Contact Us
News

What NAI's Learned From Techies

It's bonkers more brokerages aren't adopting technologies being born right in S.F. to streamline biz. (That would be like refusing electricity if Thomas Edison was your neighbor.) We caught up with NAI NorCal prez James Kilpatrick, who's ramping up innovation as his brokerage turns 10 this month.

He also hit another milestone, having just graduated from Wharton's exec MBA program—a degree he got, in part, to modernize the NAI brand. He thinks tech is underused and under-appreciated in CRE because people try to use tools that don't apply and then generalize that tech doesn't work. (Sounds like our parents trying to use a scanner.) While sipping his morning joe today, he tells us how his NAI NorCal office is learning from the Google geeks of our backyard:

1) Just say 'no' to multiple databases.

Many fought the idea of electronic databases for years, opting for biz cards instead.
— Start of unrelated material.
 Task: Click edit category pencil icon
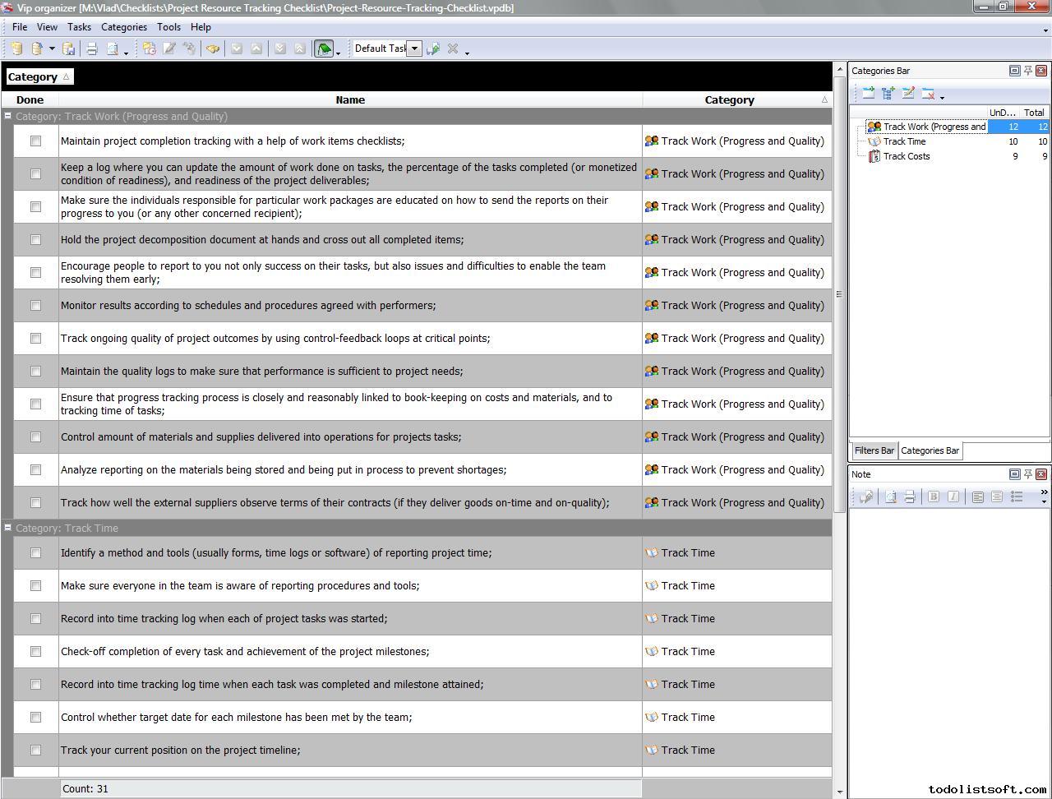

While the database concept is now being adopted in CRE, the vast majority are using one per salesperson (he uses one for the whole company). That lets salespeople see who is talking to whom to avoid stepping on each others' toes (it gets awkward when a potential client gets the same cold call from two people). For tech giants like Salesforce and LinkedIn, the idea of using one client tracking systems vs. 50 is obvious—but yet somewhat still unprecedented in CRE. The industry sometimes attracts lone-wolf salesperson types, and it takes a certain culture to implement the right tech in CRE. He's had to let people go who are less collaborative in nature.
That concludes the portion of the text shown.